Use global Map to manage the alias of Spark DataFrame

Posted on 2021-08-22 Edited on 2025-07-06

Pain points

When writing Spark application, we can set the alias for DataFrame while we cannot get a DataFrame’s alias. This is because when we use df.alias(), Spark will create a org.apache.spark.sql.catalyst.plans.logical.SubqueryAlias, which is a logical plan node. This means that the alias may not be a field inside the DataFrame, it may be just a logical plan to be executed in the runtime.

If in one function we set an alias for a DataFrame, then we want to use the alias in another function, we need to declare a global fields to let us access the same alias in different functions. This will cause code smell.

def painPoint(): Unit = {
  val theAlias = "an_alias"

  def function1(df: DataFrame): DataFrame = {
    df.alias(theAlias)
  }

  def function2(df: DataFrame): DataFrame = {
    df.join(getOsAndPrice.alias("osAndPrice"), Seq("id"), "left_outer")
      .drop(col(s"$theAlias.os")) // Here we should keep 'theAlias' field
    // drop(s"$theAlias.os") doesn't works, will see the root cause later
  }

  function2(function1(getOsAndSize)).show(1000, false)
}

Resolve

If we have a global manager to help us manager the alias, the code may change to this.

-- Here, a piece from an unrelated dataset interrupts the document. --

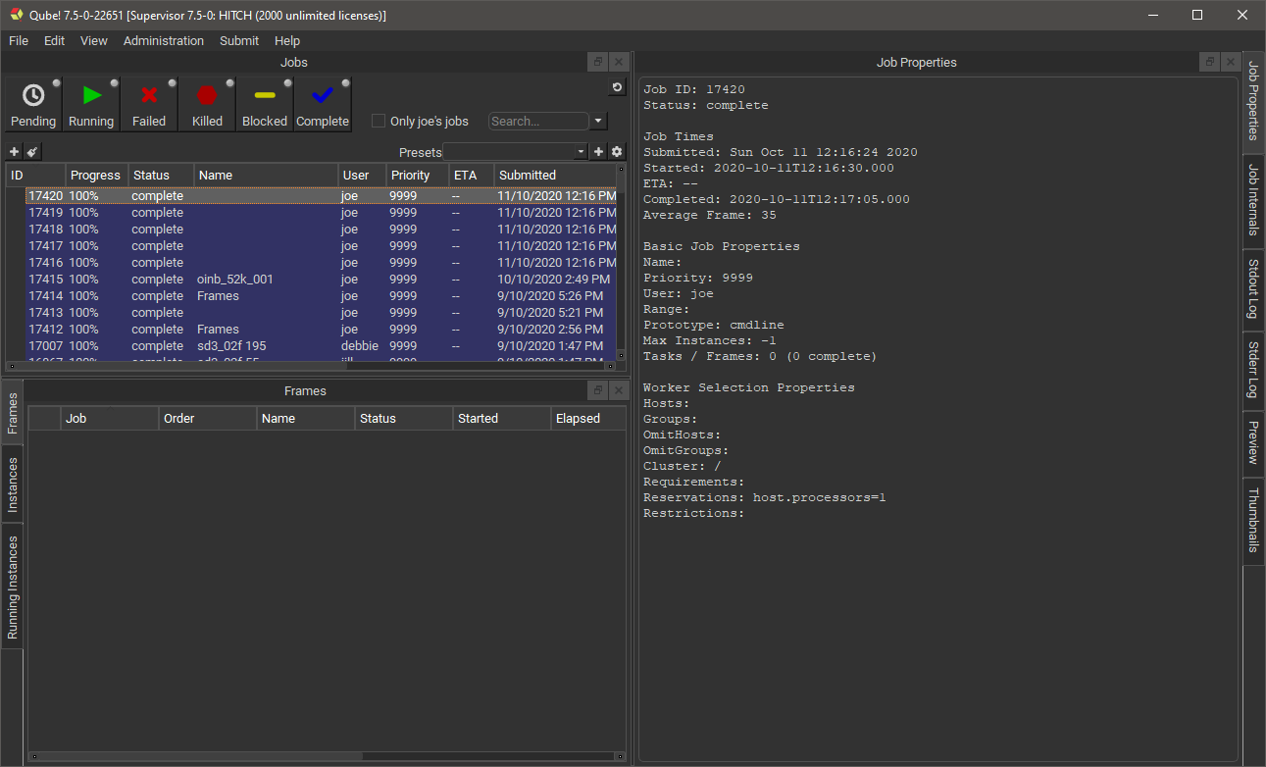
Task: Switch to the Instances tab
Action: 13,485
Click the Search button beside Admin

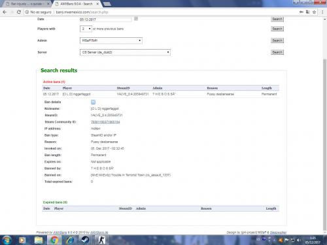click(277, 41)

def painPointResolve(): Unit = {
  def function1(df: DataFrame): DataFrame = {
    df.transform(setAlias("an_alias"))
  }

  def function2(df: DataFrame): DataFrame = {
    df.join(getOsAndPrice.alias("osAndPrice"), Seq("id"), "left_outer")
      .drop(col(s"${getAlias(df)}.os"))
  }

  function2(function1(getOsAndSize)).show(1000, false)
}

So we can use 2 Map to implement this manager. To prevent the parallel issue, we use ConcurrentHashMap as a place to store the mapping relationship, and we use synchronized() to make the get or set operator an atomic operator.

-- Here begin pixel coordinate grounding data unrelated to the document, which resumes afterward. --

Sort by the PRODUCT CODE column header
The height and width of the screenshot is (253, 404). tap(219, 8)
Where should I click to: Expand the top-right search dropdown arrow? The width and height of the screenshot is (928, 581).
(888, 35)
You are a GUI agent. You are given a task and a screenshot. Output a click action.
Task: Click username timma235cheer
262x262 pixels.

package net.i18ndev.spark.alias

import org.apache.spark.sql.DataFrame

import java.util.concurrent.ConcurrentHashMap

object DfAliasManager {

  lazy private val toAlias: ConcurrentHashMap[DataFrame, String] = new ConcurrentHashMap[DataFrame, String]()
  lazy private val toDataFrame: ConcurrentHashMap[String, DataFrame] = new ConcurrentHashMap[String, DataFrame]()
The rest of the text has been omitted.